*What you should do:* Would you please copy the part of the material below that opens with the line containing "Мороженое пломбир Без" and closes with the line containing "Sản phẩm (193, 92)"? Copy it exactly, and only it.

*Excerpted records:*
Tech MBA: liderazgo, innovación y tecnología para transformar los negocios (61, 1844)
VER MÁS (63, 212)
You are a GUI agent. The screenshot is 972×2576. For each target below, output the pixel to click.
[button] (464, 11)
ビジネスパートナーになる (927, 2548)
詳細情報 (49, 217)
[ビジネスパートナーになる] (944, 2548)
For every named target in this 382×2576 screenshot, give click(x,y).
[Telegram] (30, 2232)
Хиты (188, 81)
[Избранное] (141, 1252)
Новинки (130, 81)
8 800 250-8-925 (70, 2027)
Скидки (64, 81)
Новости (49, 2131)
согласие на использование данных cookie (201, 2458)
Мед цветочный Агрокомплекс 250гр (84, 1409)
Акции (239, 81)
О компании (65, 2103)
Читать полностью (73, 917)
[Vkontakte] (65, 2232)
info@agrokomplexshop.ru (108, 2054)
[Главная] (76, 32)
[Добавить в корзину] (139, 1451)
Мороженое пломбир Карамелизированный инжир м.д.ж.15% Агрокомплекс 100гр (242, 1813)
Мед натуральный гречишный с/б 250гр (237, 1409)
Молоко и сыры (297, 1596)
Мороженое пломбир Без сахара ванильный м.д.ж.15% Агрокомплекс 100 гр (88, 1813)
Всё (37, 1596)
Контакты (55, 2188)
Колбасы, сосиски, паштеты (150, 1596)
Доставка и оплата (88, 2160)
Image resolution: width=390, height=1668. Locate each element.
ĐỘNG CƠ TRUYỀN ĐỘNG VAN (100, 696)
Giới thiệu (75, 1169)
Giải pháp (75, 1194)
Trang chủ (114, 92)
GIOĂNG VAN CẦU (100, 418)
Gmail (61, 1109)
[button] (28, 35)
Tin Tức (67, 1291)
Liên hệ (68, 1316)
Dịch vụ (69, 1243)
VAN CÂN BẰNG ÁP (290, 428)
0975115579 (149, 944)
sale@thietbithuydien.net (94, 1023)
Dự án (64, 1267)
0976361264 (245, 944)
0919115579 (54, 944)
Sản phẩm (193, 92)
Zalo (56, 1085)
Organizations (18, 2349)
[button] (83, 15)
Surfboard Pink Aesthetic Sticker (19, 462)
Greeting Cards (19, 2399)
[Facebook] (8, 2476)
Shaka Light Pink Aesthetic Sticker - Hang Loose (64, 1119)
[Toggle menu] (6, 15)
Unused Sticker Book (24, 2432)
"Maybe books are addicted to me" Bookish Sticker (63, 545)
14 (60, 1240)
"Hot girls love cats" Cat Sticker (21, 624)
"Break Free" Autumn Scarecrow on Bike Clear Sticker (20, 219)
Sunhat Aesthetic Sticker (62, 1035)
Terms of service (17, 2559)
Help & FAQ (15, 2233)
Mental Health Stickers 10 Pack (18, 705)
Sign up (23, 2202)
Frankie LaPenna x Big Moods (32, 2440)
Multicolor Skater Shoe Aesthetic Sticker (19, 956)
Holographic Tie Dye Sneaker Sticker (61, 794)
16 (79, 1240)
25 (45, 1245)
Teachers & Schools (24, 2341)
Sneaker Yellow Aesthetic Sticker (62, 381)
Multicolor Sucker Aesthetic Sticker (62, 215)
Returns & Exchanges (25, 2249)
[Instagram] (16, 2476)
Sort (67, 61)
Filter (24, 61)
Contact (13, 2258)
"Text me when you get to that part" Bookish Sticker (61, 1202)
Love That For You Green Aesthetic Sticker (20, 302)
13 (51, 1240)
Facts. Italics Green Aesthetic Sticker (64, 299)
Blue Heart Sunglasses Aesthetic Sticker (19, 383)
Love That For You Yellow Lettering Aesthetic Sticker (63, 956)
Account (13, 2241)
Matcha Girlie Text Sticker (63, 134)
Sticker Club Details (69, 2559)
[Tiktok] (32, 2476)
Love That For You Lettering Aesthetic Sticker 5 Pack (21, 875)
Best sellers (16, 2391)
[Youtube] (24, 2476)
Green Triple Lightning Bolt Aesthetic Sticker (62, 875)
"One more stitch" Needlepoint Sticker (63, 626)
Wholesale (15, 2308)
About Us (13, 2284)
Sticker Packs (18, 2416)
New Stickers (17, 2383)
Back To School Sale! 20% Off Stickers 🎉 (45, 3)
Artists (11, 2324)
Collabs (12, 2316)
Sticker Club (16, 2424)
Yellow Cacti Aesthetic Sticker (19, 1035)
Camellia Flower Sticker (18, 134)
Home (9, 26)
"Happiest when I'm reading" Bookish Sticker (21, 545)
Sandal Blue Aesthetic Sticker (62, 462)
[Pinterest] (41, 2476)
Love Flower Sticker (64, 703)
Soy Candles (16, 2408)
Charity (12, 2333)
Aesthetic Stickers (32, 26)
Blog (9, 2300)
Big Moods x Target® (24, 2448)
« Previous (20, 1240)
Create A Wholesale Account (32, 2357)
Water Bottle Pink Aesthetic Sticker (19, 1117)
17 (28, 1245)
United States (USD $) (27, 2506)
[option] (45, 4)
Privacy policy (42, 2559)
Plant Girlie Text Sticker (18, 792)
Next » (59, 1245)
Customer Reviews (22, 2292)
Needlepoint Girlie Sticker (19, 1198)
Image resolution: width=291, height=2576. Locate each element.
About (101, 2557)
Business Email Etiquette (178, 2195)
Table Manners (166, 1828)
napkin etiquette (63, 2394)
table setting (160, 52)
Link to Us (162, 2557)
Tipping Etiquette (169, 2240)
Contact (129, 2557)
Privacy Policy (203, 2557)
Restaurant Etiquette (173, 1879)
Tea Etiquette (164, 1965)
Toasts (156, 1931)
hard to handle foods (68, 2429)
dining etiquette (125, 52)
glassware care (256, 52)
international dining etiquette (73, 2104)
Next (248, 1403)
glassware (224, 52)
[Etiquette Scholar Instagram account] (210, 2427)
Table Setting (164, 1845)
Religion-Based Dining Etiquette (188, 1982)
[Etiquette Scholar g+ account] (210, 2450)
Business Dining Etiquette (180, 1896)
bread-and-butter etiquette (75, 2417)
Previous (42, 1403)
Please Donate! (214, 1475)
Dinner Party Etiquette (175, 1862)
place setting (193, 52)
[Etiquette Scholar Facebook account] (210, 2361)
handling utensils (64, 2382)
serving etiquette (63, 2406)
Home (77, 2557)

*Solution:*
Мороженое пломбир Без сахара ванильный м.д.ж.15% Агрокомплекс 100 гр (88, 1813)
Всё (37, 1596)
Контакты (55, 2188)
Колбасы, сосиски, паштеты (150, 1596)
Доставка и оплата (88, 2160)
Image resolution: width=390, height=1668. Locate each element.
ĐỘNG CƠ TRUYỀN ĐỘNG VAN (100, 696)
Giới thiệu (75, 1169)
Giải pháp (75, 1194)
Trang chủ (114, 92)
GIOĂNG VAN CẦU (100, 418)
Gmail (61, 1109)
[button] (28, 35)
Tin Tức (67, 1291)
Liên hệ (68, 1316)
Dịch vụ (69, 1243)
VAN CÂN BẰNG ÁP (290, 428)
0975115579 (149, 944)
sale@thietbithuydien.net (94, 1023)
Dự án (64, 1267)
0976361264 (245, 944)
0919115579 (54, 944)
Sản phẩm (193, 92)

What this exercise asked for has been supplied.